Given the similar experimental conditions in which the crystals grew, it was not surprising to observe that, overall, the three structures were superimposable (RMSD of 0.709, 0.516, and 0.630 Å for 6V06 versus 6V08, 6V06 versus 6V09, and 6V08 versus 6V09, respectively) and also very similar to the published ones (RMSD of ≤0.810 Å) (33, 34) (Fig. 4A). There were, however, a few notable differences. First, the phospholipid binding loop in DV (residues 308–319) adopted alternative conformations (RMSD of 3.122 Å), documenting flexibility and exposure to the solvent (Fig. 4A). This is in agreement with spectroscopic data indicating that W316 is exposed to the solvent (44) and that plasmin cleaves β₂GPI at position K317-T318 (45). Second, significant extra electron density appeared after molecular replacement, especially in the two datasets at a higher resolution (i.e. 2.4 and 2.6 Å) (Fig. 4B), which we attributed to the N-linked glycosylations (Fig. 4, C and D). Guided by MS analyses (46), we modeled the following sugar sequences: Gal2GlcNAc2Man3GlcNAc2 at N143, Gal2GlcNAc2Man3GlcNAc2 at N164, GlcNAc2 at N174, and Gal3GlcNAc2 at N234. The presence of a putative O-linked glycosylation at T130 could not be confirmed because of weak density, even in the datasets at higher resolution.

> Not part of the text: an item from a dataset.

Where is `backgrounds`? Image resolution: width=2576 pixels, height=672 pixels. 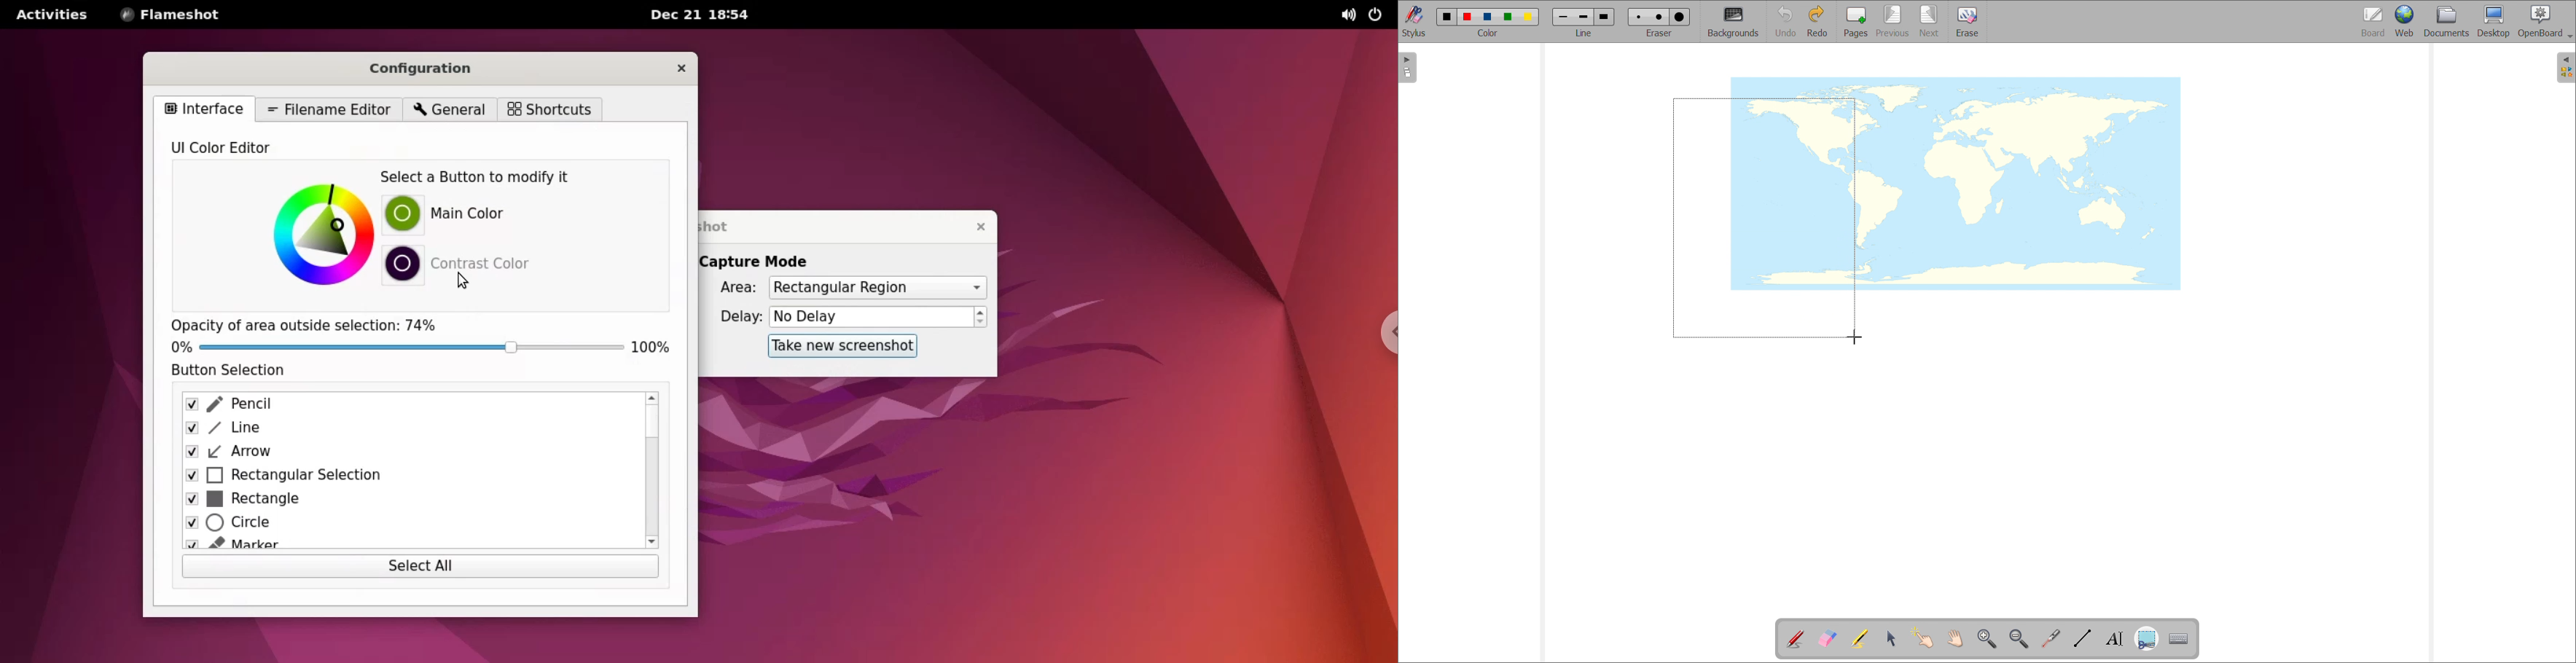
backgrounds is located at coordinates (1734, 21).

Figure 4. — **Location and structural role of the N-linked glycosylations.** A, superposition of five X-ray crystal structures of β₂GPI highlights structural similarities yet diversity of the phospholipid binding loop in DV (residues 308–319). B, extra electron density detected in the structure of pβ₂GPI solved at 2.4-Å resolution attributed to the N-linked glycosylations. The domains of β₂GPI are color coded as shown in Fig. 1. The presence of a putative O-linked glycosylation at T130 could not be confirmed because of weak density. Side (C) and top (D) views of the N-glycosylations surrounding DIII are shown. The electron density 2F₀-Fc map is countered at 0.8σ.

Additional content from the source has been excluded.